The maximum OSHA civil penalty for a safety violation is $70,000 and the maximum prison sentence for a willful violation of a safety standard that leads to a worker's death is six months, said Sen. Edward Kennedy, D-Mass. In contrast, mail fraud can draw a top sentence of 30 years.
"If you improperly import an exotic bird, you can go to jail for two years. If you deal in counterfeit money, you're looking at 20 years," said Kennedy, chairman of the Senate Health, Education, Labor and Pensions Committee. "But if you gamble with the lives of your employees and one of them is killed, you risk only six months in jail."

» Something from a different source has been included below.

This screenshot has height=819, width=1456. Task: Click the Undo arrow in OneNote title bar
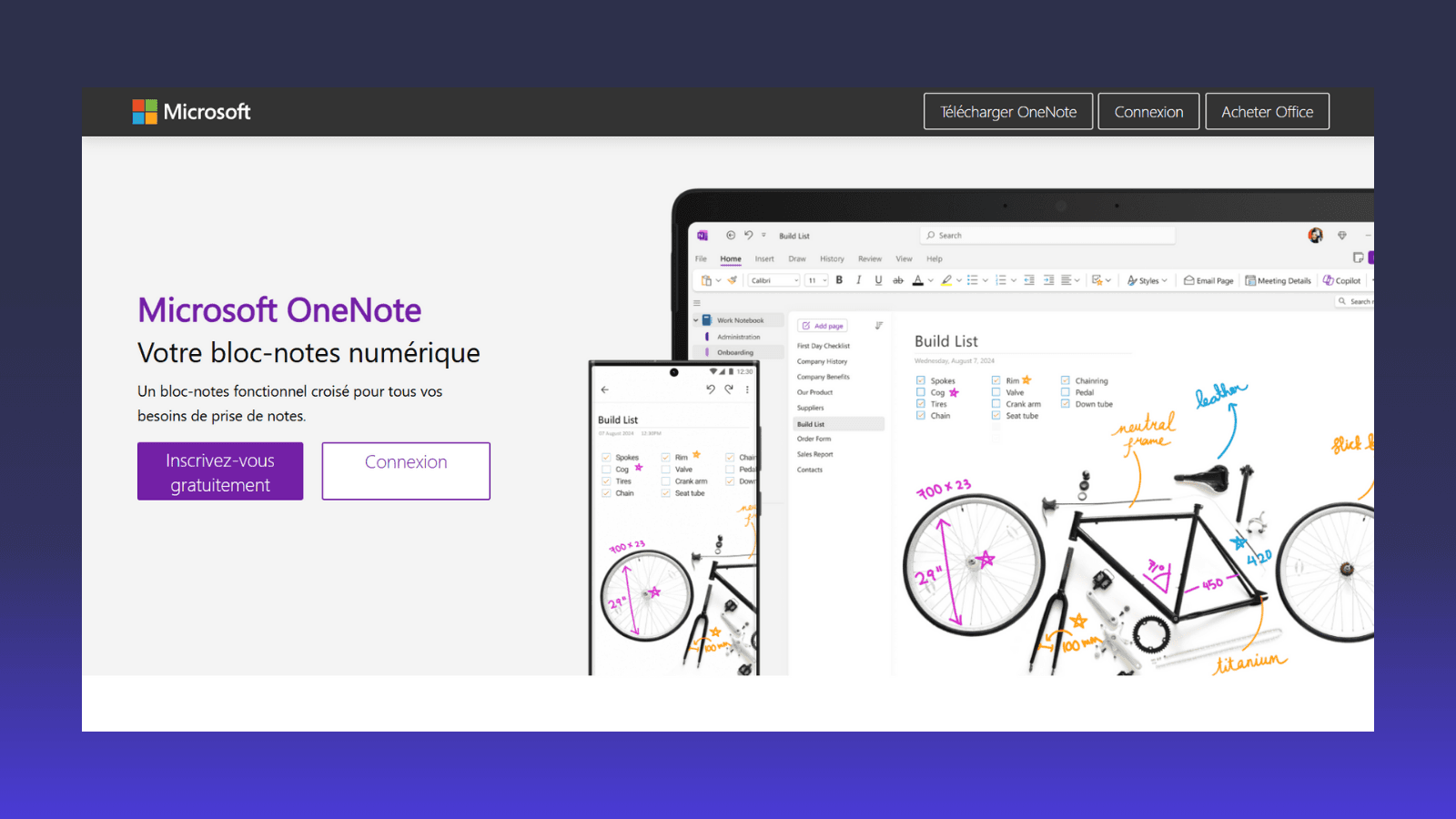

There were 5,840 fatal work injuries in the U.S. in 2006 — a fatality rate of 4.0 per 100,000 employed workers — the most recent numbers available from the Bureau of Labor Statistics. OSHA said that the fatality rate was the lowest since the BLS instituted its Census of Fatal Occupational Injuries in 1992.
"Election-year political theater cannot mask the truth that under this administration, workplace illness, injury and fatality rates are the lowest in OSHA's history," said Edwin G. Foulke Jr., assistant secretary of labor for OSHA.
OSHA conducted 39,324 total workplace inspections between Oct. 1, 2006 and Sept. 30, 2007 and found 88,846 violations of OSHA's standards and regulations. More than 100 inspections ended with proposed penalties of over $100,000, agency officials said.
Kennedy and Sen. Patty Murray, D-Wash., also are calling on the Government Accountability Office — Congress's watchdog agency — to check to see whether companies are reporting to OSHA all workplace fatalities.
Senators should be looking at preventing workplace injuries, instead of trying to come up with stronger punishments after an accident has happened, said Sen. Mike Enzi, R-Wyo.
"No penalty can make up for the loss of a loved one," Enzi said. "Instead of talking just about punishments after injuries or fatalities occur, I wish we were holding a hearing on preventing injuries from occurring in the first place."